Additionally, funds for collegiate livestock judging programs should remain in tact and hopefully grow to support student travels to practices and contests. The students’ successes should also be highlighted to not only give participants recognition, but also promote the program to other students. By providing support and promotion for livestock judging programs, contributors are aiding students to participate in the experiential learning cycle and enhance their critical thinking skills (Kolb, 1984; Facione et al., 1994; Facione, 1998). This prepares participants to be a marketable individual in the workplace.
Recommendations for Research
In order to gain a more accurate picture of the skills learned through livestock judging in future studies, a few recommendations are made. First, a larger and more diverse sample of students would strengthen the conclusions drawn from this study. A larger sample may also allow for stronger comparisons to be made between students who are demographically similar but did not participate in livestock judging. Second, a deeper investigation of the potential influence of the coach is needed. In this study, all participants had exposure to the same coach. What proportion of student growth can be attributed to the coach versus the livestock judging experience overall? Finally, in reference to Table 5, the t-value for the interpersonal skills construct is on the borderline of indicating a significant difference in males and females (t=1.959). To further investigate the differences in development of interpersonal skills from participation in livestock judging, focus groups of each gender are needed. Small focus groups divided by gender would allow researchers to pinpoint the interpersonal skills that females feel they more strongly develop through livestock judging. This should be done with each gender separately so that the female participants are not influenced by and do not influence the males. Focus groups could allow researchers to incorporate or eliminate items from the survey instrument in order to improve instrument validity and reliability.
Although the Cronbach’s Alphas were strong for each construct and the data supported findings in previous studies, one has to recognize that there were a small number of respondents in this study (N=22).
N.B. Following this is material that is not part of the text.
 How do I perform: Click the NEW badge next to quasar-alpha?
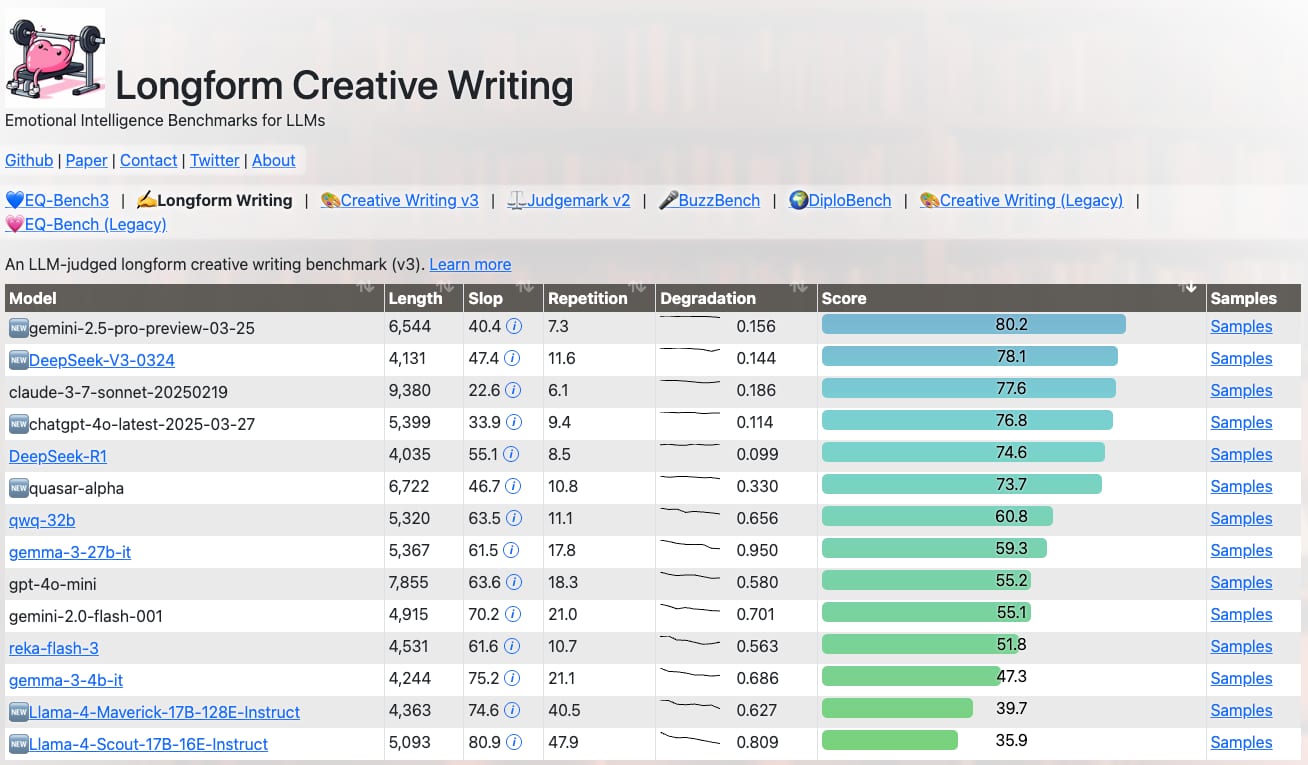(18, 488)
Additionally, the average amount of time spent practicing as well as the number of contests participants competed in should also have been factored in to determine to what extent participation in livestock judging contributed to the development of particular life skills. Finally, the attributes of the coaches involved should also be factored into future studies. Certain characteristics of coaches may have a greater influence on participants’ development of particular life skills.